Racconto per il concorso "300 Parole Per Un Incubo", 2008 - edizione 7

Il locale aveva le pareti dipinte. Nell’oscurità squarciata da lampi improvvisi s’intravedevano spirali e altri motivi tribali. Il volume della musica crebbe man mano che l’ambiente si riempiva di gente, frammenti di luce cominciarono a correre impazziti sui muri e sui corpi, scagliati dalle macchine infernali a velocità vertiginose. Dopo un’interminabile, folle sessione di percussioni - in cui sembrava di stare nel bel mezzo di un rito vudu, pensò Andrea senza smettere un attimo di ballare - fu silenzio per un lungo attimo e subito dopo le tastiere elettroniche presero a creare un’atmosfera di tensione. Quindi si aggiunsero gli archi, ondeggiando in parossismi improvvisi, a schiaffeggiare i corpi flessuosi come un cupo vento balcanico. Fu allora che si ritrovò le sue mani addosso, dappertutto. Era alta esattamente quanto lui, le forme morbide, agili, dopo pochi minuti gli spinse con violenza la lingua dentro la bocca; a tratti Andrea le intravedeva gli occhi verde acqua, gelidi e bellissimi.

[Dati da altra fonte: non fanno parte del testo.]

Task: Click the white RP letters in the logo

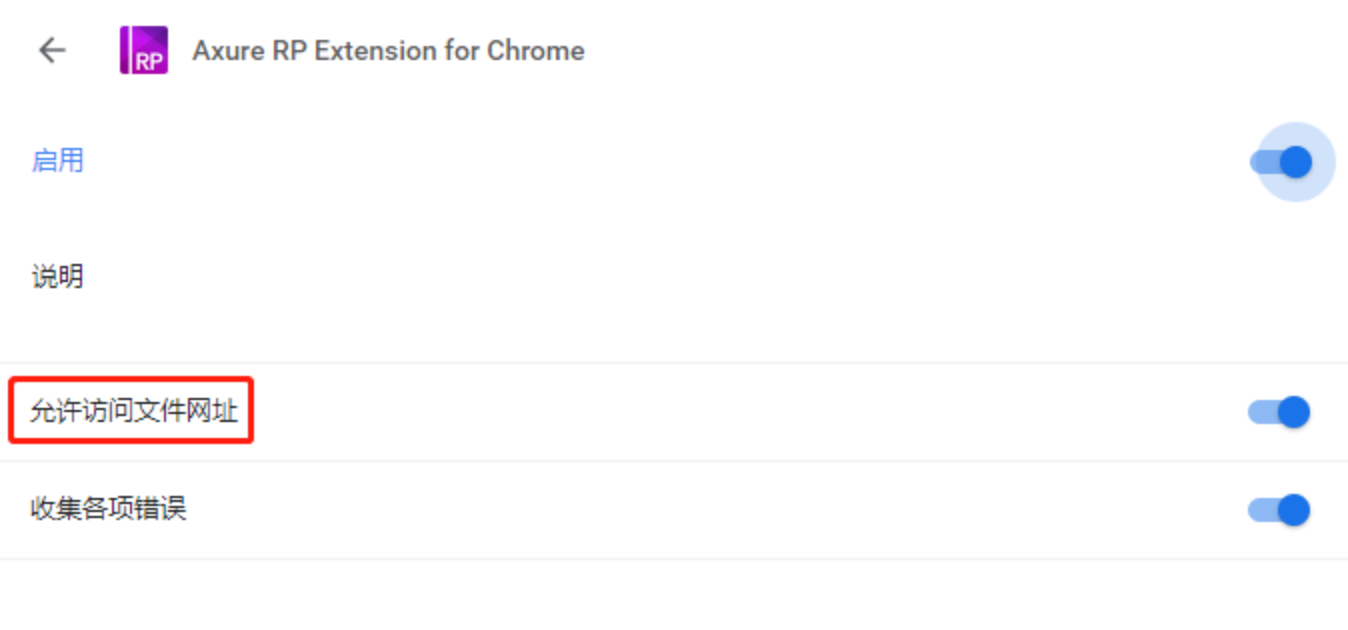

Se li avesse potuti osservare con calma, ad una luce naturale, forse avrebbe colta l’inquietante sfumatura color del limo tradirne l’intima marcescenza... invece inaspettatamente, quasi violentemente lei lo spinse verso la dark room. Qui, mentre altre coppie ansimavano e sospiravano di piacere, per prima cosa lo spogliò; poi, completamente nudo, senza smettere di leccarlo e mordicchiarlo, lo strangolò con un gesto secco, usando la sua stessa cravatta di seta nera, infine cominciò a mangiarselo, povero Andrea, proprio lì in mezzo, mentre anche gli altri fremevano ignari di piacere, al buio.